Anyway, in the course of the meeting, the attorney apparently advised our employees that if they ever thought they were about to get fired, they should quickly accuse someone in the company of harassment or discrimination or some other form of law-breaking.  By doing so, they made themselves suddenly much more difficult to fire, and left the company open to charges of retaliation if the company did indeed fire them.   In later years, we saw at least two employees at this location file discrimination or harassment claims literally hours before they were to be terminated for cause.   Since then, I have seen this behavior enough, all over the country, to believe that this is a strategy that is frequently taught to employees.

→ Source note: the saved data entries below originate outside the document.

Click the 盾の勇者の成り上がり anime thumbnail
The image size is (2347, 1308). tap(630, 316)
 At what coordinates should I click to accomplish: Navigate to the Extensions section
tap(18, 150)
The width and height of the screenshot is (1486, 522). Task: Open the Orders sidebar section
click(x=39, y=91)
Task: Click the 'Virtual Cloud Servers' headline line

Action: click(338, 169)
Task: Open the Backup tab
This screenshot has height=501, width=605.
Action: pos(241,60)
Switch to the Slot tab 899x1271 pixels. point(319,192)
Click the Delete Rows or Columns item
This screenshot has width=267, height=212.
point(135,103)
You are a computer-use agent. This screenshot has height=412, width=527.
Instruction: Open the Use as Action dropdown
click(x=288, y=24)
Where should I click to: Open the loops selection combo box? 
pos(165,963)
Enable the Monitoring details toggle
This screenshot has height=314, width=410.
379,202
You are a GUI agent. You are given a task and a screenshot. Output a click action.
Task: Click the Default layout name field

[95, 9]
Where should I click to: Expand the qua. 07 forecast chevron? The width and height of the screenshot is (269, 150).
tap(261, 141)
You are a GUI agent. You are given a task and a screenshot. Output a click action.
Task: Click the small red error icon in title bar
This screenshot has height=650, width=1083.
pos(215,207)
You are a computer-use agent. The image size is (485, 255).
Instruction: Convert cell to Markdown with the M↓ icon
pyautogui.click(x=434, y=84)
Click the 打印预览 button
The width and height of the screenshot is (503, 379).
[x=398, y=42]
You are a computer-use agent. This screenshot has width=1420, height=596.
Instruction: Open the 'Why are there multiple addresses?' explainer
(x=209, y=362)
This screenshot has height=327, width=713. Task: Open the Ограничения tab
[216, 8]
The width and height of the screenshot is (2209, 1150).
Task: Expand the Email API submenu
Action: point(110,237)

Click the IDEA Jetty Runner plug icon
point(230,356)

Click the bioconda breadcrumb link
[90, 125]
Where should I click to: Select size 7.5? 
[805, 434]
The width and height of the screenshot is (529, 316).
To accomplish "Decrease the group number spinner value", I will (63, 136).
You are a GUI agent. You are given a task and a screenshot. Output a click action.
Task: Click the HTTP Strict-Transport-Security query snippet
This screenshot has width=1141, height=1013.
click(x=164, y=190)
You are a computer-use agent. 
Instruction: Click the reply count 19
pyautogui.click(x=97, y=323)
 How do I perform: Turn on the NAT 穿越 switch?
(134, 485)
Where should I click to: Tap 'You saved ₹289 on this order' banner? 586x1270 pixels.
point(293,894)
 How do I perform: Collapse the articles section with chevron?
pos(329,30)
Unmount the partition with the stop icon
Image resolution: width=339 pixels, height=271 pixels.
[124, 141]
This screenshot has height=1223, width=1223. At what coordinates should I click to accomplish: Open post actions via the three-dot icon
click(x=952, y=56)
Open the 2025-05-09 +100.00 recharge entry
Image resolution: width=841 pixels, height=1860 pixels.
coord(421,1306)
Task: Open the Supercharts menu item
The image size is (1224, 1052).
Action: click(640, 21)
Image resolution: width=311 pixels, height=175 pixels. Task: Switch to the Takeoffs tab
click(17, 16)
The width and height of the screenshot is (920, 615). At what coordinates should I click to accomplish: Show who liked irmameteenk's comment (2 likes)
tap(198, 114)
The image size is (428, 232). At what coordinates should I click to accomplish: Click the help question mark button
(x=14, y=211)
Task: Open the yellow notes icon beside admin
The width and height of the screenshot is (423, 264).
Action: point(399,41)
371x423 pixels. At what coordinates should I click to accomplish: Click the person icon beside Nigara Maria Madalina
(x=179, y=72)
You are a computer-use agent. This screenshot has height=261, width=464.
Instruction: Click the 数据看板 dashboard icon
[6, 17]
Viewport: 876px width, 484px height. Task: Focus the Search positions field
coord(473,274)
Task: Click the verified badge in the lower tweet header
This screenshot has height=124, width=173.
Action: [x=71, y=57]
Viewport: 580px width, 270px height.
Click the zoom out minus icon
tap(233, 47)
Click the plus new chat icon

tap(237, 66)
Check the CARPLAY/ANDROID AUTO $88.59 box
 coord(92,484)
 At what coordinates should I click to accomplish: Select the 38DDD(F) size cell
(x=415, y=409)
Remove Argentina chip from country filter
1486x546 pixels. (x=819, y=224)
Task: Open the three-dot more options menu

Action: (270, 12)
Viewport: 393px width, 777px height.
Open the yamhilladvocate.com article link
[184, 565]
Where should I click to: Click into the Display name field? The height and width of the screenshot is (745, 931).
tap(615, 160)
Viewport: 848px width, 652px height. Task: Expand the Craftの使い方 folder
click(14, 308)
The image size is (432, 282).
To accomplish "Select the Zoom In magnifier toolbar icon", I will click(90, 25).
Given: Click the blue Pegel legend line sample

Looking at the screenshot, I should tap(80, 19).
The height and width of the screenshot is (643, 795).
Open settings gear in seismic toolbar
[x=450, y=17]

This terrible advice is obviously frustrating not only because it makes the firing process harder, but also because these charges all still have to be investigated seriously, a time-consuming process that has to involve me personally by our rules.   On at least two occasions that I can remember, we delayed a firing for cause by several weeks to complete investigations into what turned out to be bogus charges, only to have the employee do something really stupid in a customer reaction during these extra weeks that had substantial costs for the company.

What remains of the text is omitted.